## CHALLENGE
Retype the part of the Elasticsearch cache thread below from "Please find the" up to and including "on existing indices.", keeping every character unchanged.

## PASSAGE SHOWN
_ _ _ _

How to clear cache of keyword field in elastic search?

Hi ,

I am facing cache issue with keyword field in Elastic. I have a document with keyword field which is indexed with some value example : abc later the same document is reindexed again with some value abcd, old value still present in aggregation. How to remove the old value abc with count as zero from aggregation.

Can someone help me how to clear aggregation cache?

I have used clear cache API on fields and on index as well which seems not working

Hi @Bhavyagc

You will need to show an example as that does not sound like correct behavior...

Perhaps the document is not really being updated, but adding another document.

Can you show some repeatable code / example?

1 Like

Hi @stephenb ,

Please find the below example and the exact issue I am facing....

I'm having some problems with aggregations returning old data. When I query directly using bool/must/term the data is not there - as it should. Only in aggregation results.

  1. I have a property called foo.
  2. Then I updated all the documents where foo had the value from x to y.

Querying directly for foo = x yields 0 results (Old value) and foo = y yields 10 results (New value)

When aggregating foo' I receive x in the foo property (withdoc_count=0) and y in the foo property (withdoc_count=10`, which seems correct) . why still x is appearing in foo property with zero doc count?

Elasticsearch version 8.15 running in Elastic Cloud.

Note: when I removed the index completely and populated the index again, everything was working as it should. It only appears to be happening on existing indices.

Hi @Bhavyagc

When I asked for a sample code this is something like I meant..

This code does not produce the result you are seeing so you will need to show us a simple example that shows your results.

Not to say what you are seeing is not valid you just need to show use what you are actually doing...

PUT myindex
{
  "mappings": {
    "properties": {
      "foo" : {"type": "keyword"}
    }
  }
}
  
PUT myindex/_doc/1
{
  "foo" : "x"
}

PUT myindex/_doc/2
{
  "foo" : "x"
}

PUT myindex/_doc/3
{
  "foo" : "x"
}

GET myindex/_search
{
  "size": 0, 
  "aggs": {
    "foo_agg": {
      "terms": {
        "field": "foo"
      }
    }
  }
}


PUT myindex/_doc/1
{
  "foo" : "y"
}

PUT myindex/_doc/2
{
  "foo" : "y"
}

PUT myindex/_doc/3
{
  "foo" : "x"

_ _ _ _

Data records
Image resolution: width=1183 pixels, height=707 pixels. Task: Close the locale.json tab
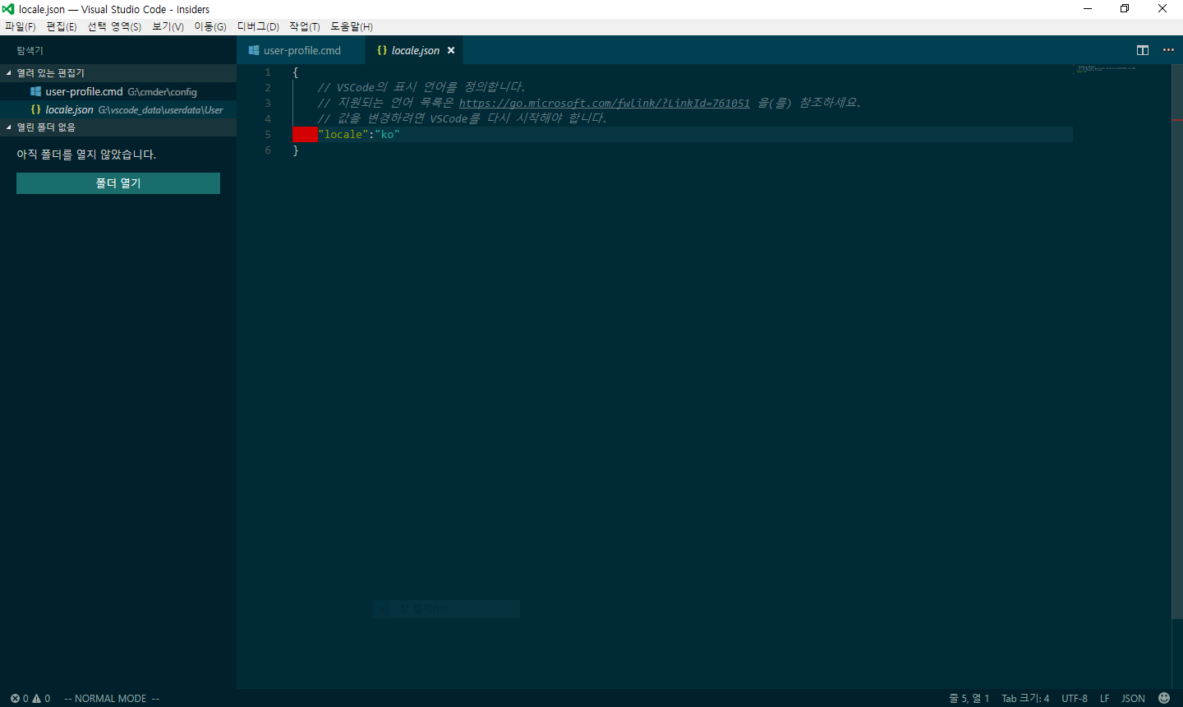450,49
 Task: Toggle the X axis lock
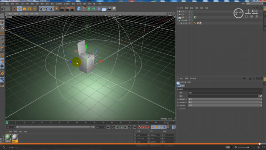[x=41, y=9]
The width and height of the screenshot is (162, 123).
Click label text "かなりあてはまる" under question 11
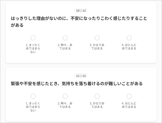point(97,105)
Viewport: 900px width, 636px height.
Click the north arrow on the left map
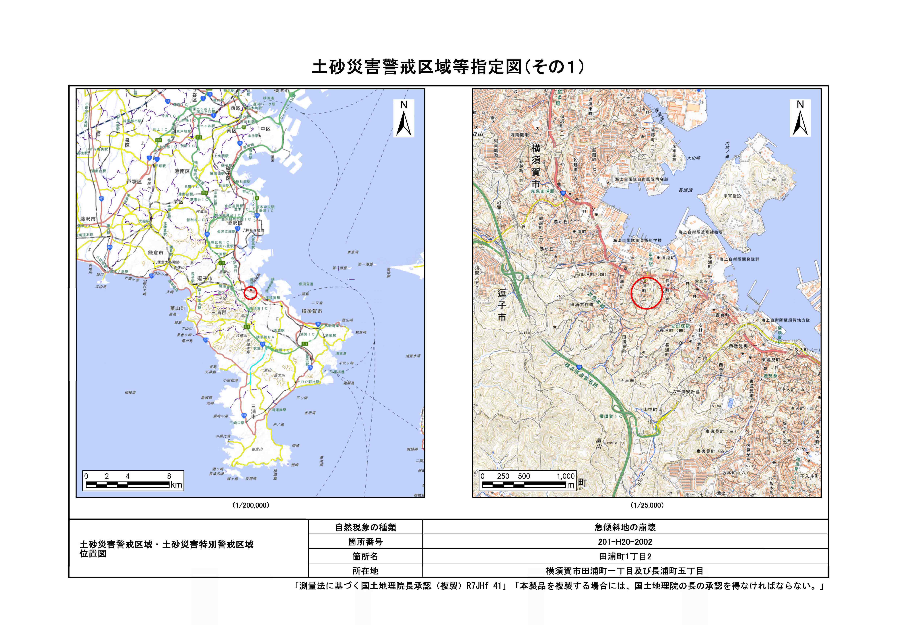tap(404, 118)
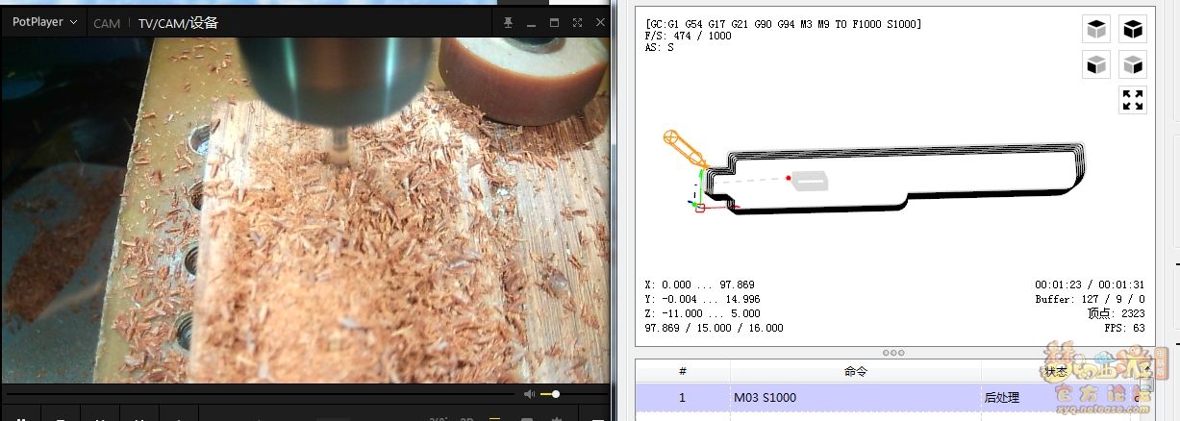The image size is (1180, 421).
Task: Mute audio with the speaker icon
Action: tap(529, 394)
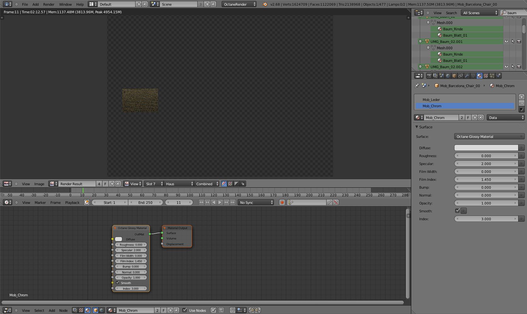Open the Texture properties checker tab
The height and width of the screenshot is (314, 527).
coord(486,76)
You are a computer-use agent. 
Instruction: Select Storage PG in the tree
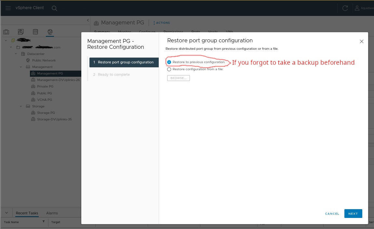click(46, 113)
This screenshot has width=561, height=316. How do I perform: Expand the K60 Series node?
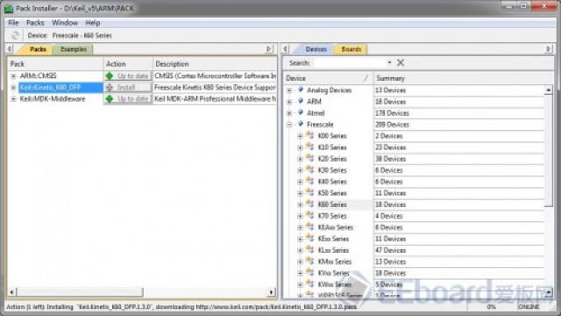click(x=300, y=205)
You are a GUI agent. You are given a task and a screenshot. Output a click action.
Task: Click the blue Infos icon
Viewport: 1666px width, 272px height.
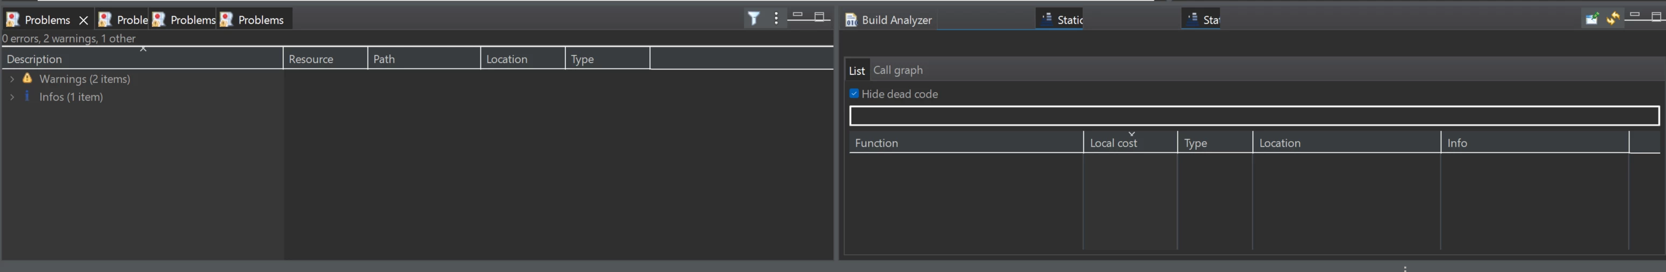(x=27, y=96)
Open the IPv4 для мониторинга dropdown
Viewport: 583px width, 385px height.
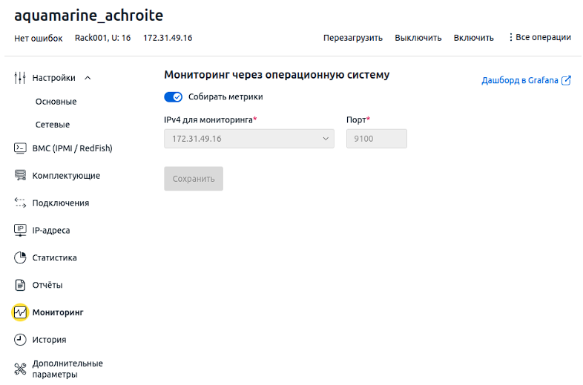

_ _ _ _

## THE RESULT
Please find the below example and the exact issue I am facing....

I'm having some problems with aggregations returning old data. When I query directly using bool/must/term the data is not there - as it should. Only in aggregation results.

  1. I have a property called foo.
  2. Then I updated all the documents where foo had the value from x to y.

Querying directly for foo = x yields 0 results (Old value) and foo = y yields 10 results (New value)

When aggregating foo' I receive x in the foo property (withdoc_count=0) and y in the foo property (withdoc_count=10`, which seems correct) . why still x is appearing in foo property with zero doc count?

Elasticsearch version 8.15 running in Elastic Cloud.

Note: when I removed the index completely and populated the index again, everything was working as it should. It only appears to be happening on existing indices.